Segundo José Fufuta, presidente da Associação de Apoio para o Desenvolvimento da Baixa de Cassanje (AADBC), organização que promovia a manifstação, a proibição do Governo da capital angolana foi feita através de uma carta, em resposta ao pedido de autorização apresentado pela associação.

"Vamos nas próximas horas recorrer ao Tribunal Constitucional para fazer valer os nossos direitos contidos na Constituição de Angola, de nos manifestarmos pacificamente, porque o que pretendíamos era junto do Governo português obter as nossas compensações pelos danos causados", salientou o líder da AADBC.

A 04 de Janeiro de 1961 as tropas coloniais portuguesas reprimiram uma revolta de camponeses dos campos de algodão na Baixa de Cassanje, entre as províncias de Malanje e Lunda-Norte, provocaando centenas de mortos.

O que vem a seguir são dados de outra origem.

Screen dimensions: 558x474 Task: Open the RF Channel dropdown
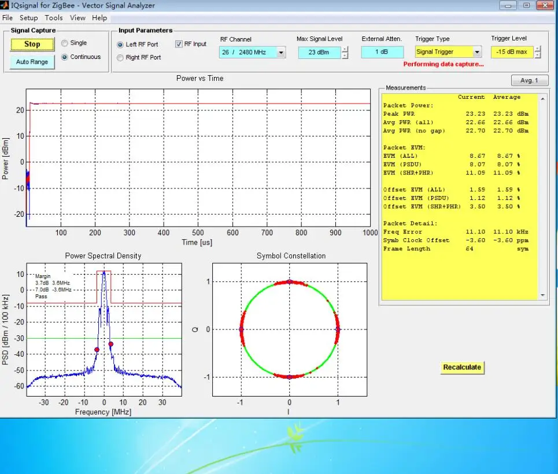pyautogui.click(x=281, y=53)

Inicialmente considerada uma luta reivindicativa por melhores condições de trabalho nos campos algodoeiros da empresa Cotonang, que monopolizava o sector, o levantamento do Cassanje foi depois integrado na luta clandestina pela independência de Angola,pasando a data a ser feriado nacional.

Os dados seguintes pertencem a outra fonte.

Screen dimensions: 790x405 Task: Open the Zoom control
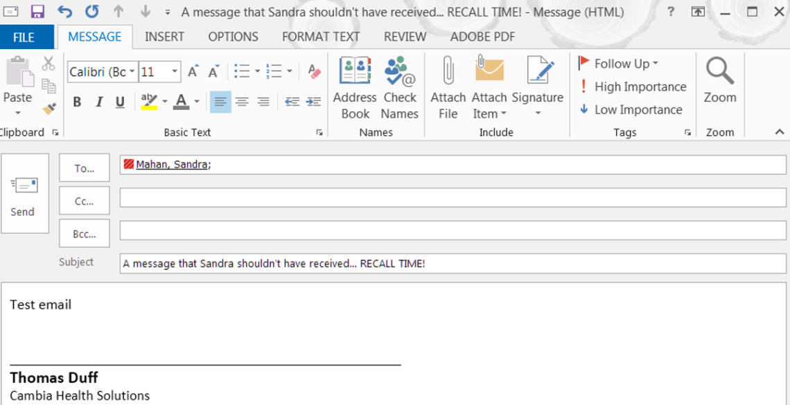[719, 86]
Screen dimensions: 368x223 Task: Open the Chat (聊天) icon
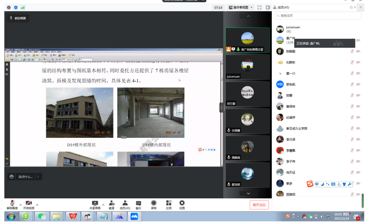(138, 204)
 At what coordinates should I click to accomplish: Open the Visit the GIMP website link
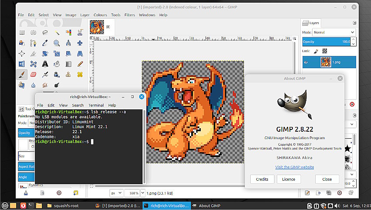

Em Junho de 2003, a Associação de Apoio para o Desenvolvimento da Baixa de Cassanje remeteu ao Governo de Portugal um pedido de indemnização para as famílias das vítimas das forças armadas portuguesas, sem que até agora a petição merecesse resposta.

Em sinal de protesto, a ADBC pretendia realizar hoje uma manifestação partindo do largo do Kinaxixi, no centro de Luanda, com destino à embaixada de Portugal, onde seria entregue uma misiva às entidades diplomáticas portuguesas.

A lei angolana não prevê a realização manifestações durante os dias normais de expediente mas apenas aos sábados, depois das 13:00, o que não interessava à ADBC, já que nesse período a representação diplomática portuguesa está encerrada.